## Action item
Give back all of the data verbatim.
________________
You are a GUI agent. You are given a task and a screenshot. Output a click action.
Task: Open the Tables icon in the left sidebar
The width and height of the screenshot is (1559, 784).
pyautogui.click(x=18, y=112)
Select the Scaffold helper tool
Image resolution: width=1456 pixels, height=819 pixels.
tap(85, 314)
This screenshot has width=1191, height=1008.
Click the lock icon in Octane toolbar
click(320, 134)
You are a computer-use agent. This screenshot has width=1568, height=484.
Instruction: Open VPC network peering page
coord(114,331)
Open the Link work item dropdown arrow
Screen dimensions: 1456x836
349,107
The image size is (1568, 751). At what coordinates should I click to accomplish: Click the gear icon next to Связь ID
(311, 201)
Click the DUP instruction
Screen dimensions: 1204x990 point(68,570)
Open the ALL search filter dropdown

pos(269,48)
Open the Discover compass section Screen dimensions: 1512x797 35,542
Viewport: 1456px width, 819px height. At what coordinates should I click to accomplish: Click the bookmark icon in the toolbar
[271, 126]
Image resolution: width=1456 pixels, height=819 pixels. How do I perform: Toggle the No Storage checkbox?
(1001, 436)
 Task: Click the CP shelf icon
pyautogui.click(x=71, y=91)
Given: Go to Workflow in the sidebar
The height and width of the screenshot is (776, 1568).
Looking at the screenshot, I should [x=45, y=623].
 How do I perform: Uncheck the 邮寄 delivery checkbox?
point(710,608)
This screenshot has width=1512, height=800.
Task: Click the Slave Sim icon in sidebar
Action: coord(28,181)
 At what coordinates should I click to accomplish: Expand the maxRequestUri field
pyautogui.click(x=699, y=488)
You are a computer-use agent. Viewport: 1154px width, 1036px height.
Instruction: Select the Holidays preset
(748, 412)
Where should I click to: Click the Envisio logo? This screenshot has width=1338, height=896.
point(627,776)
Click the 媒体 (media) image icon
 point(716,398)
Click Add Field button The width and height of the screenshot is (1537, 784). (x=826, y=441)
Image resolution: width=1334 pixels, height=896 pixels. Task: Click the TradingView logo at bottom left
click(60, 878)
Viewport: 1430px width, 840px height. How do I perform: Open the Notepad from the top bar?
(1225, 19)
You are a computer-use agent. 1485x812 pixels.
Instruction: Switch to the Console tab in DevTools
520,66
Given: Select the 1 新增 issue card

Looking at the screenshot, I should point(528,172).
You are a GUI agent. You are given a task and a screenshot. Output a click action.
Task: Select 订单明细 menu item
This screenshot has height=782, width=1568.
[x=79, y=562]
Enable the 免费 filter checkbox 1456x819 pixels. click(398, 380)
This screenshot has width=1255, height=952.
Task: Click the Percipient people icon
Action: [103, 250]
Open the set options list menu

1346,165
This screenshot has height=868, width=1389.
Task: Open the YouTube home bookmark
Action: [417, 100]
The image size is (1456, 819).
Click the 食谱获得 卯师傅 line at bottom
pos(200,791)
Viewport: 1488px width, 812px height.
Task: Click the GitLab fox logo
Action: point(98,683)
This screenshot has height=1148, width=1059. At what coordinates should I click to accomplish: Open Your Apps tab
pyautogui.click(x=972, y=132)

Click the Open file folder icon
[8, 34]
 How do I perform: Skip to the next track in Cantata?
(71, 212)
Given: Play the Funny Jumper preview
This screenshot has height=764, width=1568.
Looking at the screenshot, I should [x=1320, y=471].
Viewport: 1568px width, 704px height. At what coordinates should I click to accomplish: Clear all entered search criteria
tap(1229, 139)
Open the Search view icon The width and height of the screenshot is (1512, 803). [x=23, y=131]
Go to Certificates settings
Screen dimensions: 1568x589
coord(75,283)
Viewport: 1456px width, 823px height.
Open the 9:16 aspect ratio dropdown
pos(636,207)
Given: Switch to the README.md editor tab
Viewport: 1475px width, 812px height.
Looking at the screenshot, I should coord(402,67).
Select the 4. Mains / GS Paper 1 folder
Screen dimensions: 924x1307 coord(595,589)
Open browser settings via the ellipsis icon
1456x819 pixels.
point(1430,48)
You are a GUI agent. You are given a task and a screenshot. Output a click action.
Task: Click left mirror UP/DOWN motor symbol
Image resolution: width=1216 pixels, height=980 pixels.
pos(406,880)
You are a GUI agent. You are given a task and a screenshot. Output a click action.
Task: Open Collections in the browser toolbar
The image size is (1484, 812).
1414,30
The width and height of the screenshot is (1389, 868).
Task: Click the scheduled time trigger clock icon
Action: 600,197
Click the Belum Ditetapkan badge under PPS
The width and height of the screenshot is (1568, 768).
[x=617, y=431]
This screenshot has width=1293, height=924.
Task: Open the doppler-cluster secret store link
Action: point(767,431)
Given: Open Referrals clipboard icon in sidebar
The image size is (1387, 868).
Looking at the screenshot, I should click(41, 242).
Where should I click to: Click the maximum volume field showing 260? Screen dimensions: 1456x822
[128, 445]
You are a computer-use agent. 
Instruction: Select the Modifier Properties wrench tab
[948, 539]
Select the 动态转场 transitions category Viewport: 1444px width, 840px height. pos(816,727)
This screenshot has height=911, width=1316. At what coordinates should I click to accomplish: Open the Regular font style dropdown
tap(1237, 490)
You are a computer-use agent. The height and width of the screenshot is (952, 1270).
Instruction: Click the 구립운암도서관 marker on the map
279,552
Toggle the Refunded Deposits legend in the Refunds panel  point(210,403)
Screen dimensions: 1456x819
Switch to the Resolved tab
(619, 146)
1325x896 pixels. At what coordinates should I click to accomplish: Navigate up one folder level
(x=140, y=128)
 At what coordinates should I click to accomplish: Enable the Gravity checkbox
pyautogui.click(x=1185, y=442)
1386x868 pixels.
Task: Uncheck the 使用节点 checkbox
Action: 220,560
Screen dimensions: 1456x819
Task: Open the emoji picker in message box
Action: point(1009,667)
________________
## Exercise output
You are a GUI agent. You are given a task and a screenshot. Output a click action.
Task: Open the Tables icon in the left sidebar
The width and height of the screenshot is (1559, 784).
pyautogui.click(x=18, y=112)
Select the Scaffold helper tool
Image resolution: width=1456 pixels, height=819 pixels.
tap(85, 314)
This screenshot has width=1191, height=1008.
Click the lock icon in Octane toolbar
click(320, 134)
You are a computer-use agent. This screenshot has width=1568, height=484.
Instruction: Open VPC network peering page
coord(114,331)
Open the Link work item dropdown arrow
Screen dimensions: 1456x836
349,107
The image size is (1568, 751). At what coordinates should I click to accomplish: Click the gear icon next to Связь ID
(311, 201)
Click the DUP instruction
Screen dimensions: 1204x990 point(68,570)
Open the ALL search filter dropdown

pos(269,48)
Open the Discover compass section Screen dimensions: 1512x797 35,542
Viewport: 1456px width, 819px height. At what coordinates should I click to accomplish: Click the bookmark icon in the toolbar
[271, 126]
Image resolution: width=1456 pixels, height=819 pixels. How do I perform: Toggle the No Storage checkbox?
(1001, 436)
 Task: Click the CP shelf icon
pyautogui.click(x=71, y=91)
Given: Go to Workflow in the sidebar
The height and width of the screenshot is (776, 1568).
Looking at the screenshot, I should [x=45, y=623].
 How do I perform: Uncheck the 邮寄 delivery checkbox?
point(710,608)
This screenshot has width=1512, height=800.
Task: Click the Slave Sim icon in sidebar
Action: coord(28,181)
 At what coordinates should I click to accomplish: Expand the maxRequestUri field
pyautogui.click(x=699, y=488)
You are a computer-use agent. Viewport: 1154px width, 1036px height.
Instruction: Select the Holidays preset
(748, 412)
Where should I click to: Click the Envisio logo? This screenshot has width=1338, height=896.
point(627,776)
Click the 媒体 (media) image icon
 point(716,398)
Click Add Field button The width and height of the screenshot is (1537, 784). (x=826, y=441)
Image resolution: width=1334 pixels, height=896 pixels. Task: Click the TradingView logo at bottom left
click(60, 878)
Viewport: 1430px width, 840px height. How do I perform: Open the Notepad from the top bar?
(1225, 19)
You are a computer-use agent. 1485x812 pixels.
Instruction: Switch to the Console tab in DevTools
520,66
Given: Select the 1 新增 issue card

Looking at the screenshot, I should point(528,172).
You are a GUI agent. You are given a task and a screenshot. Output a click action.
Task: Select 订单明细 menu item
This screenshot has height=782, width=1568.
[x=79, y=562]
Enable the 免费 filter checkbox 1456x819 pixels. click(398, 380)
This screenshot has width=1255, height=952.
Task: Click the Percipient people icon
Action: [103, 250]
Open the set options list menu

1346,165
This screenshot has height=868, width=1389.
Task: Open the YouTube home bookmark
Action: [417, 100]
The image size is (1456, 819).
Click the 食谱获得 卯师傅 line at bottom
pos(200,791)
Viewport: 1488px width, 812px height.
Task: Click the GitLab fox logo
Action: point(98,683)
This screenshot has height=1148, width=1059. At what coordinates should I click to accomplish: Open Your Apps tab
pyautogui.click(x=972, y=132)

Click the Open file folder icon
[8, 34]
 How do I perform: Skip to the next track in Cantata?
(71, 212)
Given: Play the Funny Jumper preview
This screenshot has height=764, width=1568.
Looking at the screenshot, I should [x=1320, y=471].
Viewport: 1568px width, 704px height. At what coordinates should I click to accomplish: Clear all entered search criteria
tap(1229, 139)
Open the Search view icon The width and height of the screenshot is (1512, 803). [x=23, y=131]
Go to Certificates settings
Screen dimensions: 1568x589
coord(75,283)
Viewport: 1456px width, 823px height.
Open the 9:16 aspect ratio dropdown
pos(636,207)
Given: Switch to the README.md editor tab
Viewport: 1475px width, 812px height.
Looking at the screenshot, I should coord(402,67).
Select the 4. Mains / GS Paper 1 folder
Screen dimensions: 924x1307 coord(595,589)
Open browser settings via the ellipsis icon
1456x819 pixels.
point(1430,48)
You are a GUI agent. You are given a task and a screenshot. Output a click action.
Task: Click left mirror UP/DOWN motor symbol
Image resolution: width=1216 pixels, height=980 pixels.
pos(406,880)
You are a GUI agent. You are given a task and a screenshot. Output a click action.
Task: Open Collections in the browser toolbar
The image size is (1484, 812).
1414,30
The width and height of the screenshot is (1389, 868).
Task: Click the scheduled time trigger clock icon
Action: 600,197
Click the Belum Ditetapkan badge under PPS
The width and height of the screenshot is (1568, 768).
[x=617, y=431]
This screenshot has width=1293, height=924.
Task: Open the doppler-cluster secret store link
Action: point(767,431)
Given: Open Referrals clipboard icon in sidebar
The image size is (1387, 868).
Looking at the screenshot, I should click(41, 242).
Where should I click to: Click the maximum volume field showing 260? Screen dimensions: 1456x822
[128, 445]
You are a computer-use agent. 
Instruction: Select the Modifier Properties wrench tab
[948, 539]
Select the 动态转场 transitions category Viewport: 1444px width, 840px height. pos(816,727)
This screenshot has height=911, width=1316. At what coordinates should I click to accomplish: Open the Regular font style dropdown
tap(1237, 490)
You are a computer-use agent. The height and width of the screenshot is (952, 1270).
Instruction: Click the 구립운암도서관 marker on the map
279,552
Toggle the Refunded Deposits legend in the Refunds panel  point(210,403)
Screen dimensions: 1456x819
Switch to the Resolved tab
(619, 146)
1325x896 pixels. At what coordinates should I click to accomplish: Navigate up one folder level
(x=140, y=128)
 At what coordinates should I click to accomplish: Enable the Gravity checkbox
pyautogui.click(x=1185, y=442)
1386x868 pixels.
Task: Uncheck the 使用节点 checkbox
Action: 220,560
Screen dimensions: 1456x819
Task: Open the emoji picker in message box
Action: point(1009,667)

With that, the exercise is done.